**Problem description:**
Should a line in the entries below contain "with", return that line.
*** Materials provided Section Begins ***
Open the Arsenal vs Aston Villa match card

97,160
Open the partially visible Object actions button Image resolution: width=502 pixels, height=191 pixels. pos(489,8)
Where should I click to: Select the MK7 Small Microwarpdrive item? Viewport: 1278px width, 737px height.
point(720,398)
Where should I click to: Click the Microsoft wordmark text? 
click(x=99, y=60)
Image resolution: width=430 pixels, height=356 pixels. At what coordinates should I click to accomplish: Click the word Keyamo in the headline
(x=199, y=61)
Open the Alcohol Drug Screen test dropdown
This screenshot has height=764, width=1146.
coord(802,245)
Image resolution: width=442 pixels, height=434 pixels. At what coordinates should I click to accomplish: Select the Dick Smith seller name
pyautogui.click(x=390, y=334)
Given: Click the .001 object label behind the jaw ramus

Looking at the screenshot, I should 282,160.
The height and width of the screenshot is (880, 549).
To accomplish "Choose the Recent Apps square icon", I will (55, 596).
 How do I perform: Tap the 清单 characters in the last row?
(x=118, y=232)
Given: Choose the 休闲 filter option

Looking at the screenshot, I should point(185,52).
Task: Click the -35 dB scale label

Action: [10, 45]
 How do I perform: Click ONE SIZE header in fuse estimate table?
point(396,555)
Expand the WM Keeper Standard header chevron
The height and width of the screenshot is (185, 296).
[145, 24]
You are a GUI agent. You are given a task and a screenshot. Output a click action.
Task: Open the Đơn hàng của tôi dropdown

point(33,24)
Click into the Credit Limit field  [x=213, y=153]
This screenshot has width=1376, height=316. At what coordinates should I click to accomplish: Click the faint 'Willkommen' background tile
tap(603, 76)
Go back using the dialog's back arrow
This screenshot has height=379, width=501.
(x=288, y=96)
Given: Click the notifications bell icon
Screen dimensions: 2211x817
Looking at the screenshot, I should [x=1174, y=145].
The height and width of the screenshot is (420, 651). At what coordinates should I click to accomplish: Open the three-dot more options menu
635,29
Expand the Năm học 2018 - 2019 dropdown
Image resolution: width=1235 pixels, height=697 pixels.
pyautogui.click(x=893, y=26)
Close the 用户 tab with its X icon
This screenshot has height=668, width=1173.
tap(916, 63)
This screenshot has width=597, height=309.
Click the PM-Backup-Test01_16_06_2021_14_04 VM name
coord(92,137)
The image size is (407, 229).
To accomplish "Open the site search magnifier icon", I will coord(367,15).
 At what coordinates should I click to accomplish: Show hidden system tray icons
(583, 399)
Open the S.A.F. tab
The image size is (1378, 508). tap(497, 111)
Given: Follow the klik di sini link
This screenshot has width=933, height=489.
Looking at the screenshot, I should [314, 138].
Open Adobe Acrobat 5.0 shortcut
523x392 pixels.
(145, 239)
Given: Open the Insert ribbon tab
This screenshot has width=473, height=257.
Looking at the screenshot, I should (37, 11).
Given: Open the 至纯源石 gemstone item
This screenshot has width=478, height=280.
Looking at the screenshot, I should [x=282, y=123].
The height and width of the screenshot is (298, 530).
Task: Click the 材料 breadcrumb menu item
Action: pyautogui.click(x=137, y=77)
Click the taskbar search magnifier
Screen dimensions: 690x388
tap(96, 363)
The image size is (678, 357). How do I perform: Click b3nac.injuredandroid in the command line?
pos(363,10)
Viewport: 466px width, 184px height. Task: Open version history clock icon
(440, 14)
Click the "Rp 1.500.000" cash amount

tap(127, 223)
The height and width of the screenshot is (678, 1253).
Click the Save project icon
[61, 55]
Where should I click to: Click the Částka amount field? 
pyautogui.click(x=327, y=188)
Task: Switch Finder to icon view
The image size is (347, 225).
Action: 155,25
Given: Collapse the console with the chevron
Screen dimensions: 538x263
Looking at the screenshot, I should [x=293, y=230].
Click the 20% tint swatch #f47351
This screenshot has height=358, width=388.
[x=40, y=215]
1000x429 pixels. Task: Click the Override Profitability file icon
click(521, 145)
*** Materials provided Section Ends ***
**Task output:**
Close the 用户 tab with its X icon
Given: Collapse the console with the chevron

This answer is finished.